A. An empty seminar room or lecture theatre,
B. A five- or ten-strong picket line chanting at a university entrance,
C. A low score in the National Student Survey/ low league table ranking/ damaging media coverage for their university?
Not only did we have PVCs and other senior staff crossing picket lines with wild abandon, but quite a few union members — and, indeed, some erstwhile union reps — didn’t strike, let alone picket. University management will be well aware of this lack of engagement with the strike either now or when the figures for non-pay in January are returned. They save on the salary bill and they can rest easy that the impact on students’ progression is minimal, at best, and negligible, at worst.
Because what most matters to universities is their brand.

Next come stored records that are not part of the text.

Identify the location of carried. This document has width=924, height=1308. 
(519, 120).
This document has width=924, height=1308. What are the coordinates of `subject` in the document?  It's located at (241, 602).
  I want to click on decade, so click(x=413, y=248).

If we want to have greater influence and bargaining power I would argue that we have to be a little more canny in our tactics and exploit exactly the corporatisation and marketisation culture we criticise and that underpins the behaviour of the 21st century university. (I’ve written before about the frustrating tendency of the left to not always be entirely cognisant of the value of “optics” and PR.)
Sceptical? Here are a few examples of brand management that might help to make my case…
Along with a number of APM colleagues, I spent six months chasing up a (very modest) honorarium payment for an invited speaker. Six months. The speaker eventually reached the point where, exasperated, she tweeted about the University’s lack of payment to her tens of thousands of followers (tagging in @UniOfNottingham). Within minutes she had a response from UoN, and within days the money was in her account.
Down the road, at Nottingham-Trent University (Guardian University Of The Year 2019), Liz Morrish was subject to disciplinary proceedings when a post hit 10,000 views on Liz’s own blog and trended at the Times Higher website, as described in the article linked in the tweet below.
And Warwick hardly covered itself in glory in this appalling case because they placed their brand management well ahead of students’ safety. That’s how engrained the importance of protecting the university brand can be.
“The top six universities are like the most beautiful cities in the world, reputable even if they have failing sewers, arrogant mayors and dodgy no-go areas…A folklore builds up around them, as do money and fans.”
(From Beyond the super-brands, universities are strengthening their positions, Times Higher Education)
So let’s stop trying to repeatedly use the same seventies strategies to attack a 21st century problem. Let’s think a little bit more about what really matters to university managers.
It’s not the students*.
It’s not the staff.
It’s the brand.
* …although it’s certainly the student numbers.